Footballers' Wives: Extra Time (stylised as footballers wive$: extra time) is a British drama programme. A spin-off of Footballers' Wives, the programme aired on ITV2 for two series. Footballers' Wives: Extra Time aired in the United States on BBC America under the title Footballers' Wives: Overtime.

==Background==
Footballers' Wives: Extra Time was the spin-off to the award-winning original series Footballers' Wives. Picking up from the end of Footballers' Wives Series 4, it aired on ITV2.

==Episodes==
With success of the first series, ITV2 increased the episode lengths by 10 minutes and ordered one more episode than the first series.

| Series | Number of episodes | Length of episodes (no breaks) | Length of episodes (with breaks) |
|---|---|---|---|
| 1 | 12 | 20 minutes | 30 minutes |
| 2 | 13 | 30 minutes | 45 minutes |

The original episode line-up of series two consisted of 18 episodes at 20–25 minutes each. However, there is no explanation as to why the 18 episodes were put into 13 extended episodes for airing.

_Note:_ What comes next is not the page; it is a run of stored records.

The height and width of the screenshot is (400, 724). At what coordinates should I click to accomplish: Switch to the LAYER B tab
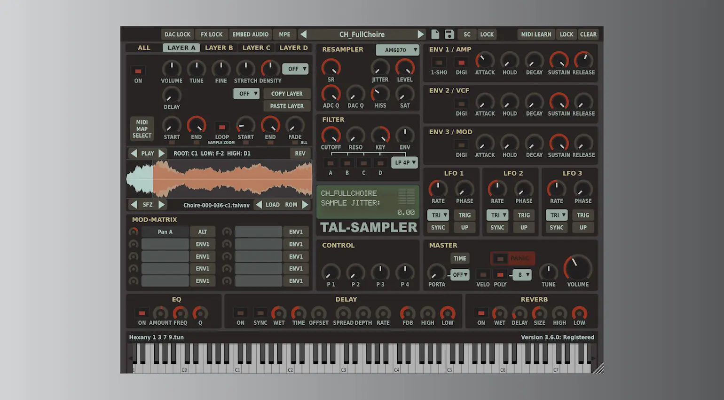point(219,48)
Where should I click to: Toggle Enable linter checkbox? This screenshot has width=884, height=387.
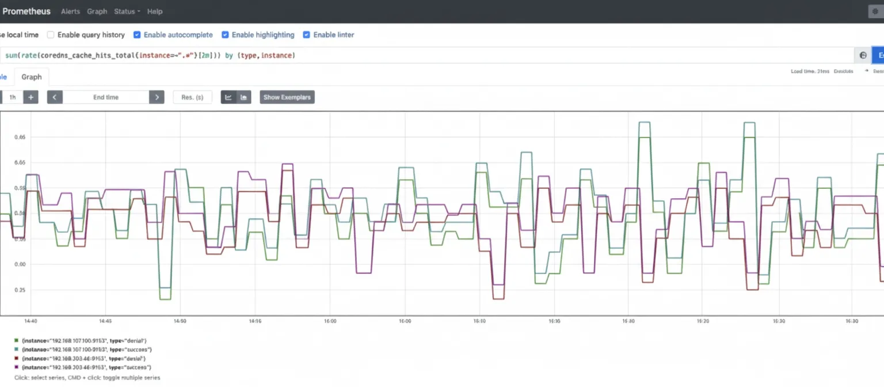(307, 35)
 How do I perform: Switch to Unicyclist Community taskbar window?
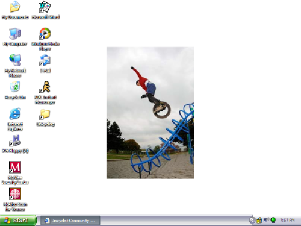click(70, 221)
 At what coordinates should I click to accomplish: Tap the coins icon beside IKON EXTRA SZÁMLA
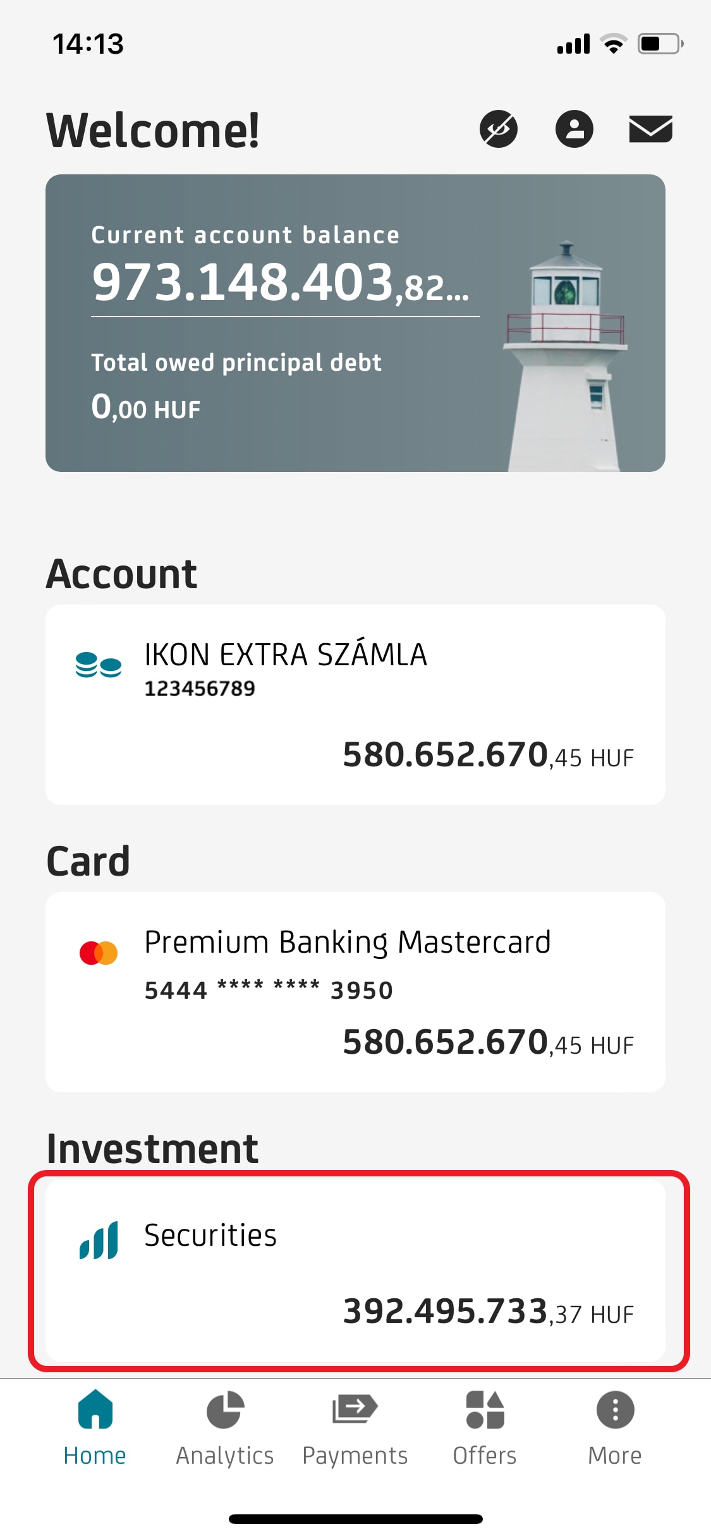(x=98, y=665)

Both series aired on Thursdays at 10:00 pm, though for some episodes the time varied.

==Cast==
- Georgina Mellor as Anika Beevor (Series 1-2)
- Travis Oliver as Oliver Ryan (Series 1-2)
- Frances Da Costa as Yasmin Salter (Series 1-2)
- Marc Hendrey as Rees Salter (Series 1-2)
- Sarah Matravers as Joly Salter (Series 1-2)
- Tom Swire as Seb Webb (Series 1-2)
- Dominique Moore as Channel O'Grady (Series 1-2)
- Jack Pierce as Cash Brown (Series 1-2)
- Ben Richards as Bruno Milligan (Series 1-2)
- Helen Latham as Lucy Milligan (Series 1-2)
- Nicholas Ball as Gary Ryan (series 1-2; crossed over to series 5 of Footballers' Wives)
- Peter Ash as Darius Fry (Series 2)
- Julie Legrand as Janette Dunkley (Series 2)
- Louise Plowright as Michelle Thorn (Series 1)
- Alice Bird as Lizzy Robinson (Series 2)
- Ross Finbow as Woody (Series 2)
- Marc Bannerman as Matt Bryant (Series 1-2)

===Special guest stars===
- Sarah Barrand as Shannon Lawson (Series 1-2)
- Laila Rouass as Amber Gates (Series 1)
- Jamie Davis as Harley Lawson (Series 1)
- Elaine Glover as Katie Jones (Series 1)
- Craig Gallivan as Callum Watson (Series 2)
- Angela Ridgeon as Trisha Watson (Series 2)
- Courtney Akers as Angelica Milligan (Series 1-2)

==Connected characters==
These characters are connected to characters from the main series, Footballers' Wives.

| Character | Relation |
|---|---|
| Anika Beevor | Tanya Turner's half-sister |
| Oliver Ryan | Gary Ryan's son |
| Yasmin Salter | Bruno Milligan's daughter |
| Rees Salter | Bruno Milligan's son |
| Joly Salter | Bruno Milligan's ex-wife |
| Seb Webb | Roger Webb's son |

==DVD releases==
Acorn Media announced that they will release both series of Footballers Wives: Extra Time with the Footballers Wives: Complete Collection box set in August 2012.

The Complete First Series
Set Details; Special Features
12 Episodes; 2-Disc Set; 16:9 Anamorphic Aspect Ratio; Subtitles: English; English (Stereo);: This set contains no special features.;
Release dates
United Kingdom: Australia; United States
3 July 2006: 10 July 2006; TBC

Footballers' Wives Extra Time - Series 1 & 2
|  | Set Details |  |  | Special Features |
| 30 Episodes; 4-Disc Set; 16:9 Anamorphic Aspect Ratio; Subtitles: English; English (Dolby Digital); |  |  | This set contains no special features.; |
Release dates
United Kingdom
11 June 2012

The Series 2 release in Australia has the original episode-plan of 18 episodes. However, the release of the Second half boxset has the aired version of 13 extended episodes (30 minutes).

==Foreign audience==
In the United States, BBC America has aired the first series, although it is known in the US as Footballers Wive$: Overtime. In Israel, the 2 series aired on channel Yes+. In Estonia, the first series was aired on Kanal 2.